» Questions to answer
1 - Reproduce everything from "Second, high distribution" down to "corresponding revenue growth." in the passage on Circle's finances, word for word.
2 - According to the passage on Circle's finances, what share of the residual returns from USDC reserve earnings goes to Coinbase?

Revenue Heavily Reliant on U.S. Treasuries, High Fees Paid to Coinbase Erode Profits
Nevertheless, Circle’s IPO prospects face multiple challenges, sparking intense debate over its core business model and profitability.

First, Circle’s revenue is highly dependent on U.S. Treasury yields, a model now under threat amid expectations of Federal Reserve rate cuts. According to IPO documents, Circle generated $1.676 billion in total revenue in 2024, with growth primarily driven by reserve income—the interest earned from USDC reserves—which accounted for over 99% of total revenue. This interest income largely comes from U.S. Treasuries. In essence, Circle’s revenue model resembles a U.S. Treasury arbitrage play.
Second, high distribution costs further eat into Circle’s profits. In 2024, Circle posted a net profit of $155.67 million, down 41.8% compared to 2023. This decline stems from sharply rising distribution and transaction expenses, which totaled $1.0108 billion in 2024—60.7% of total revenue—an increase of 40.4% year-over-year. Coinbase serves as the primary distribution platform for USDC. As previously disclosed in Coinbase’s financial reports, Coinbase alone earned $225.9 million from USDC in Q4 2024, with annual revenue expected to reach approximately $900 million. This suggests Circle is spending increasingly more to maintain USDC liquidity across ecosystems, without corresponding revenue growth.
In fact, according to the S-1 filing, Coinbase, as a key partner, receives 50% of the residual returns from USDC reserve earnings. Coinbase’s share is directly tied to the amount of USDC held on its exchange. The document notes that as the volume of USDC hosted on Coinbase increases, so does its revenue share; conversely, it decreases if holdings fall. In 2024, the proportion of USDC held on Coinbase platforms rose dramatically from 5% in 2022 to 20%.
Matthew Sigel, Head of Digital Asset Research at VanEck, stated that although overall revenue has grown, the sharp rise in distribution and transaction costs has negatively impacted Circle’s EBITDA (earnings before interest, taxes, depreciation, and amortization) and net profit. Circle itself warned that Coinbase’s business strategies and policies directly affect USDC distribution costs and revenue sharing, yet Circle cannot control or regulate Coinbase’s decisions.

» Excerpted records

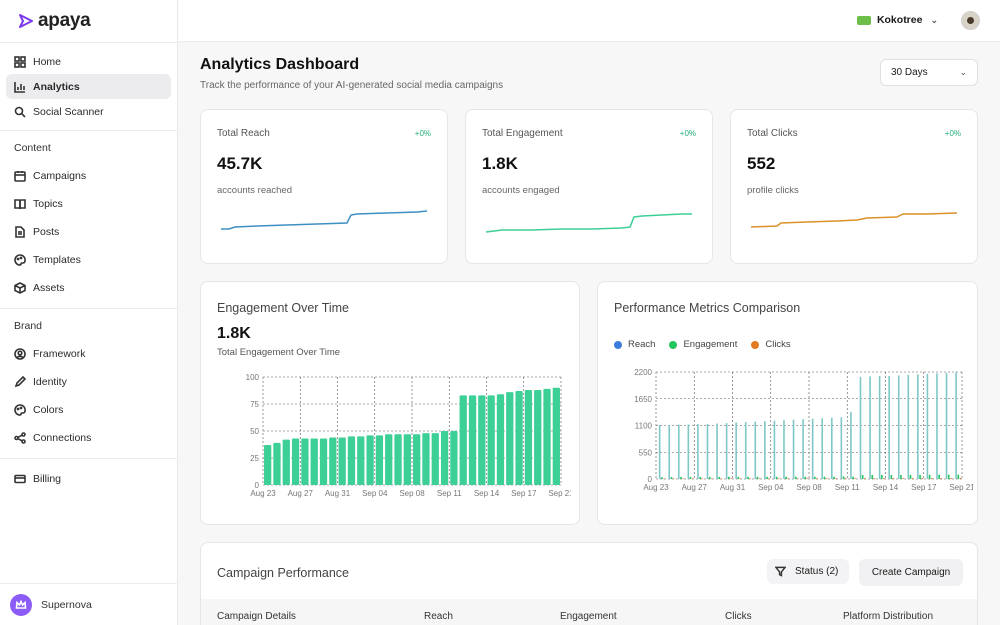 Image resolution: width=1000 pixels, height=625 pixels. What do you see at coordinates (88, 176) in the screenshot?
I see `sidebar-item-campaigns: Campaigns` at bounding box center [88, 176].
==
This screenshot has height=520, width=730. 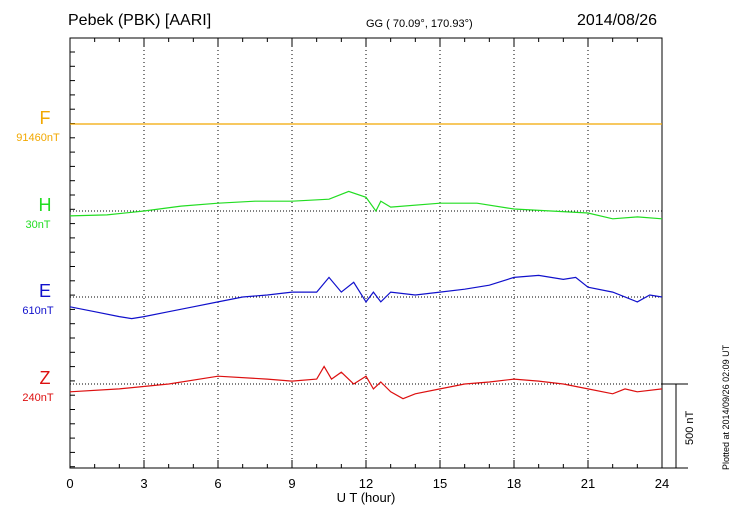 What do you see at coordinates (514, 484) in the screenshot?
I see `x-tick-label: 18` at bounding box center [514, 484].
--
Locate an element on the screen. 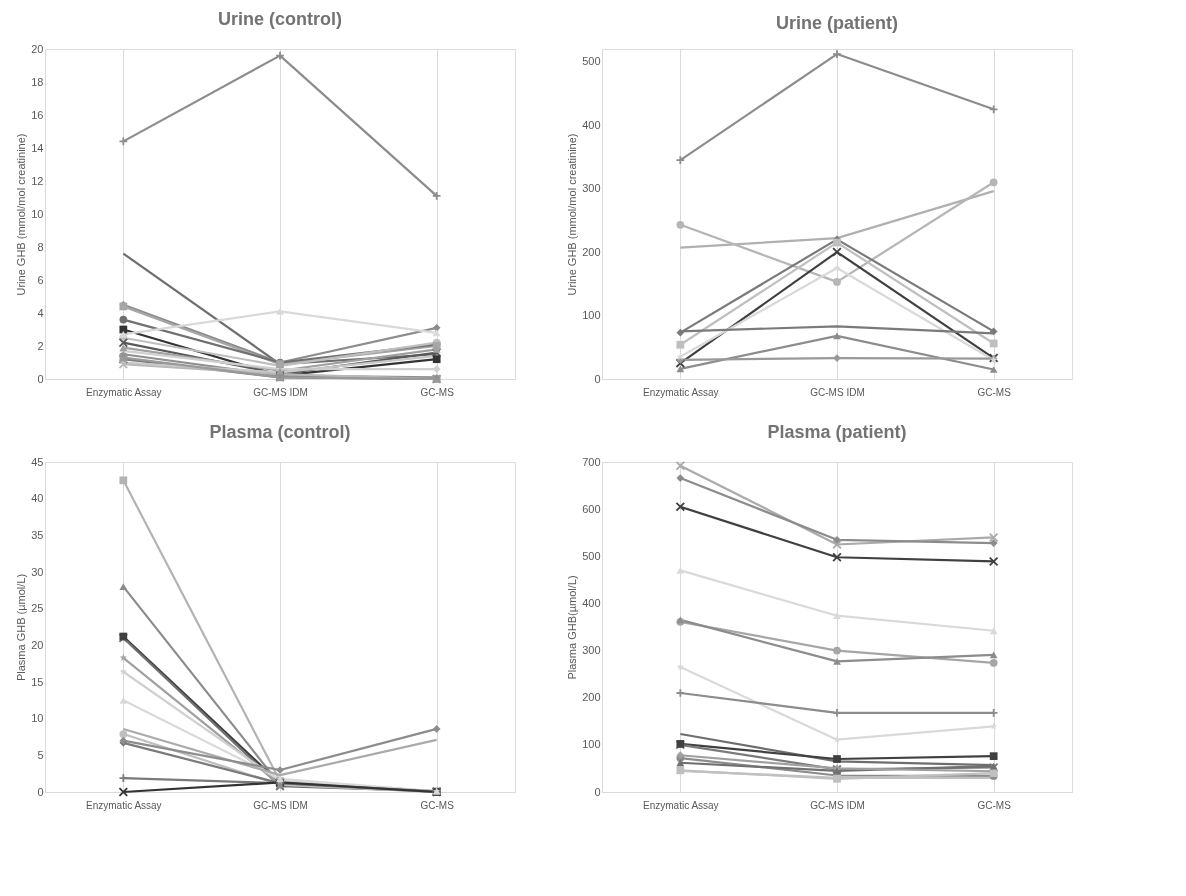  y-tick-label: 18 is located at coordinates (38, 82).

» Solutions per task
1 -
Second, high distribution costs further eat into Circle’s profits. In 2024, Circle posted a net profit of $155.67 million, down 41.8% compared to 2023. This decline stems from sharply rising distribution and transaction expenses, which totaled $1.0108 billion in 2024—60.7% of total revenue—an increase of 40.4% year-over-year. Coinbase serves as the primary distribution platform for USDC. As previously disclosed in Coinbase’s financial reports, Coinbase alone earned $225.9 million from USDC in Q4 2024, with annual revenue expected to reach approximately $900 million. This suggests Circle is spending increasingly more to maintain USDC liquidity across ecosystems, without corresponding revenue growth.

2 - 50%